# To do
1. In the forum thread on jean fit, translate this sentence into Spanish: "It's kind of an obnoxious height, because average is often too short, but tall is generally too long."
2. Write out the forum thread on jean fit word for word from "It's worth noting" to "SoVerySoft (Feb 3, 2007)".
3. Extend the forum thread on jean fit, picking up after its last sentence.

# Selected extract
As to height, I'm somewhere between 5'5" and 5'6". It's kind of an obnoxious height, because average is often too short, but tall is generally too long. Bah.

It's worth noting also that the grey Avenue jeans with the stud designs fit very similarly to these corduroys, as far as length and rise. If you don't have a pair of those (I thought you might, and this would be a decent comparison) they have the same fabric composition as Denim Lites (but with the differing cut).


----------



## SoVerySoft (Feb 3, 2007)

are these the ones that are called "leggings" on the label inside? I bought the brown and black also (the only colors they had).

I wear them to work! They really don't look like leggings (on me, anyhow). I wish I could get other colors.


----------



## Tina (Feb 3, 2007)

Tried to link you, Randi, but it wouldn't let me. It's under Shop Sizes 28-32>Clearance>Bottoms>Corduroy Bootcut Jean 28-32.

It is evidently pretty safe to buy from Aveune online, if you have a local store, because, from what I have heard, you can bring them back to your store, if you have your invoice and the tags, and get a refund or store credit. Guess it can't hurt to try in that case.

# Material
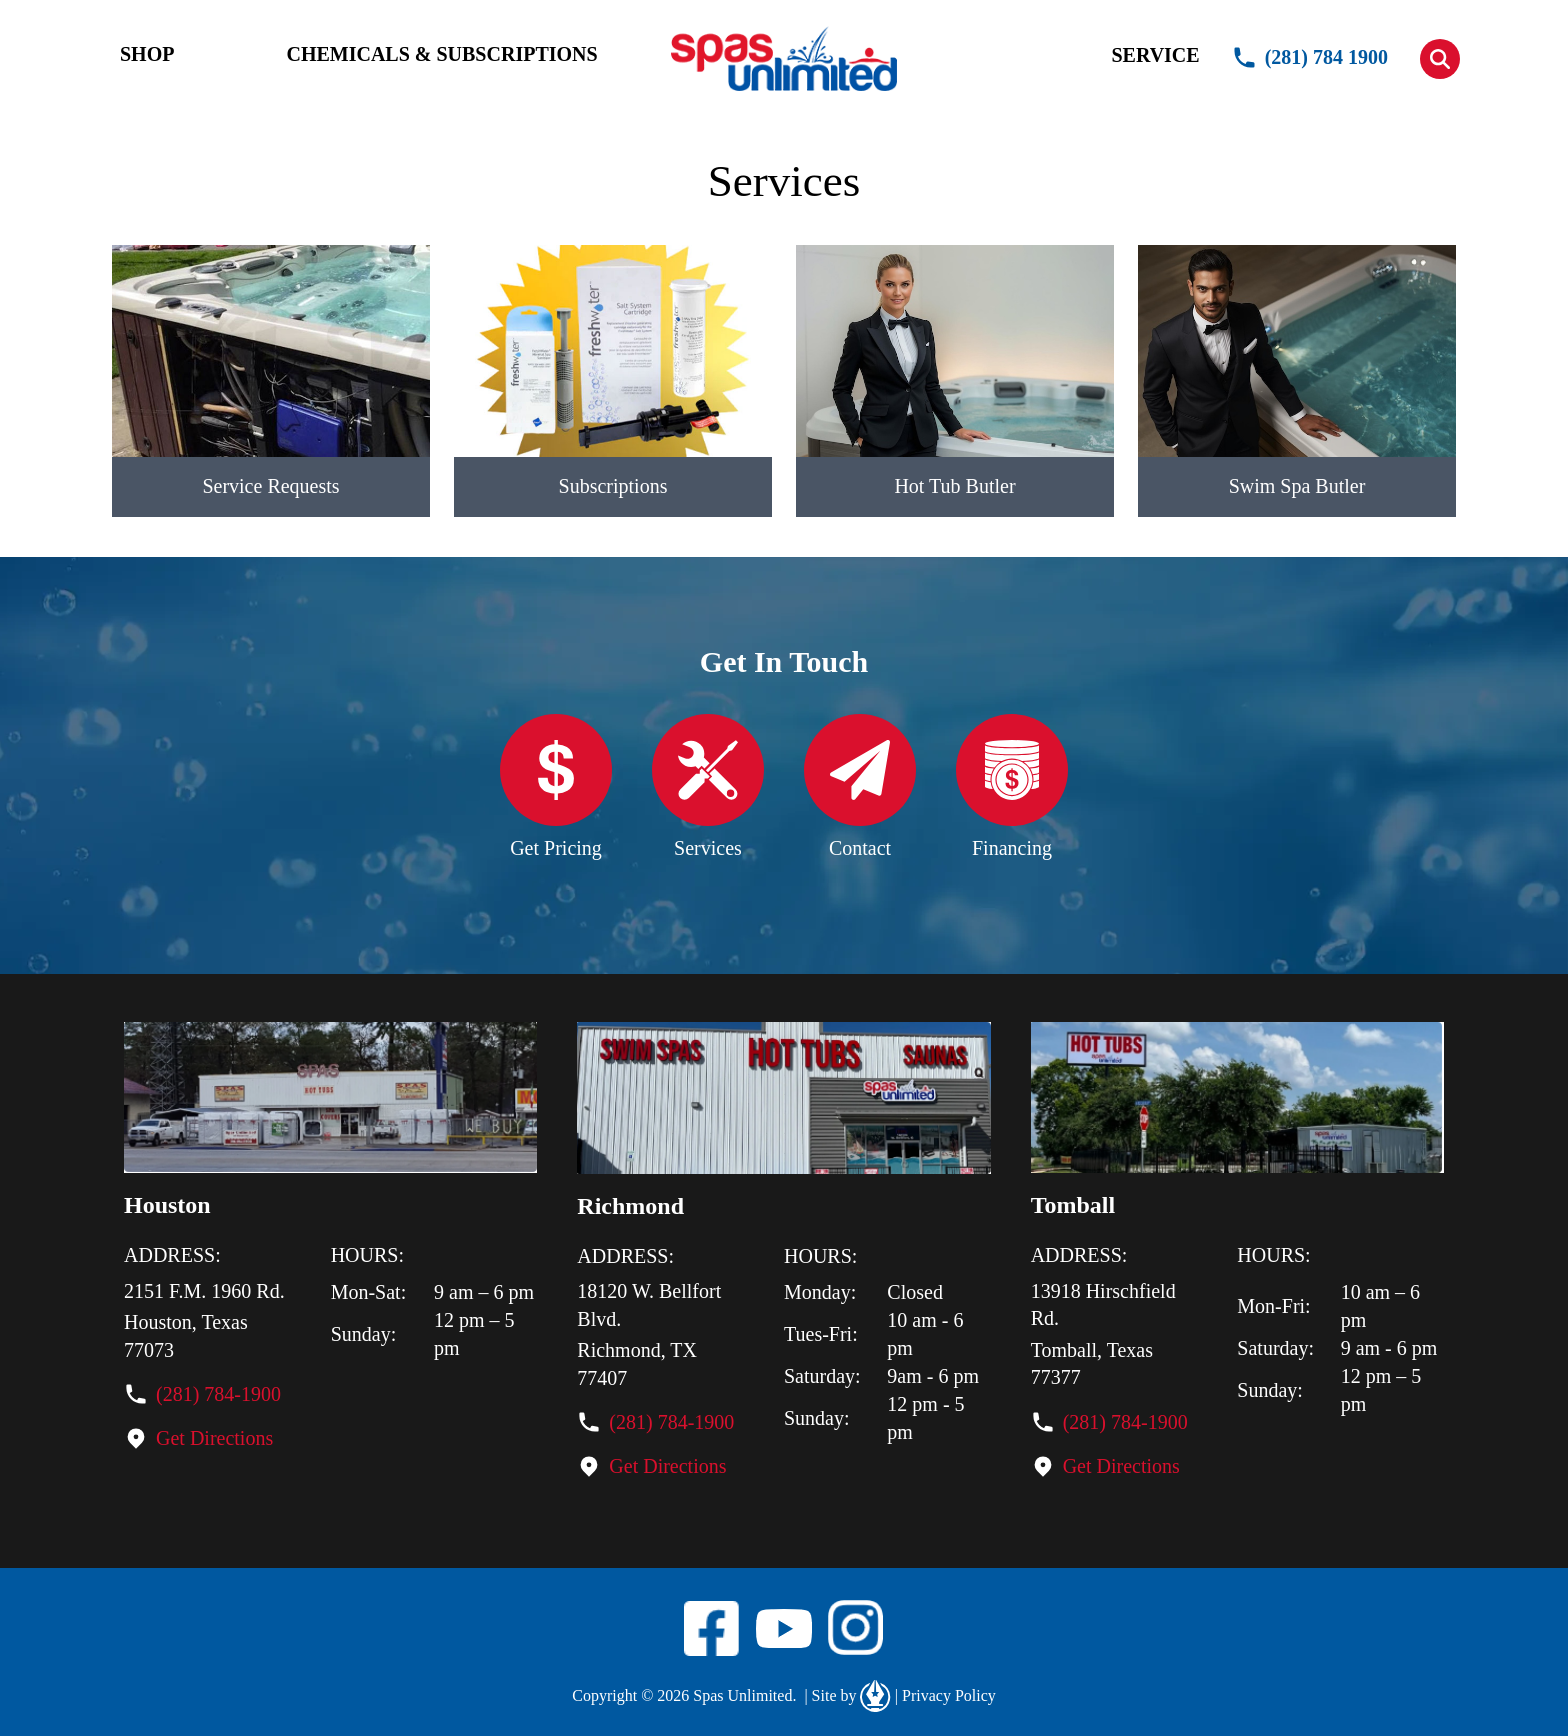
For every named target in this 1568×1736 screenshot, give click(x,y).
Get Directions (214, 1438)
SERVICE (1155, 55)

# Answers for this exercise
1. Es una estatura algo molesta, porque la talla normal suele quedar demasiado corta, pero la alta generalmente queda demasiado larga.

2.
It's worth noting also that the grey Avenue jeans with the stud designs fit very similarly to these corduroys, as far as length and rise. If you don't have a pair of those (I thought you might, and this would be a decent comparison) they have the same fabric composition as Denim Lites (but with the differing cut).


----------



## SoVerySoft (Feb 3, 2007)

3.
I need pants so bad, as all I have is regular jeans and one pair of slinky pants, and I'd love to have some cords, so I got one of the black one of the truffle in size 32. Because they have me in their computer I get coupons snail-mailed to me and I had one for online so this was my total:

Merchandise Subtotal:

$ 33.98 Pants	
$ 7.95 Shipping	
$ 2.10 Tax
($ 6.80) 20% off your purchase

*$ 37.23 Total *

At that price, even I couldn't turn them down. If they don't fit, I'll go to the local store and bring them back. Thanks, Seavixen.


----------



## babyjeep21 (Feb 6, 2007)

I've had a couple pairs of cords from Avenue that I have absolutely loved... 

Unfortunately, I've had some issues with the button staying on/in the pants. After wearing them (and not for a long period of time) the button always falls off! It can be very frustrating to be walking around some random place and lose the ability to keep your pants closed.

Just thought I'd give a word of warning.... then again, I need talls and maybe there is a difference (though, I doubt it).


----------



## Tina (Feb 6, 2007)

So is this a button you can sew on again, or is it a metal button, attached with a special tool? Keep your tags and receipt and you can take 'em back even a good while after purchasing them. I'd rather the button stay on, though, and hopefully this is a new batch that won't do that. A girl can dream...


----------



## babyjeep21 (Feb 6, 2007)

You can't sew it back on... God knows I've stared at the damn thing for so long trying to figure out if I could get it back on and I just don't think it's possible.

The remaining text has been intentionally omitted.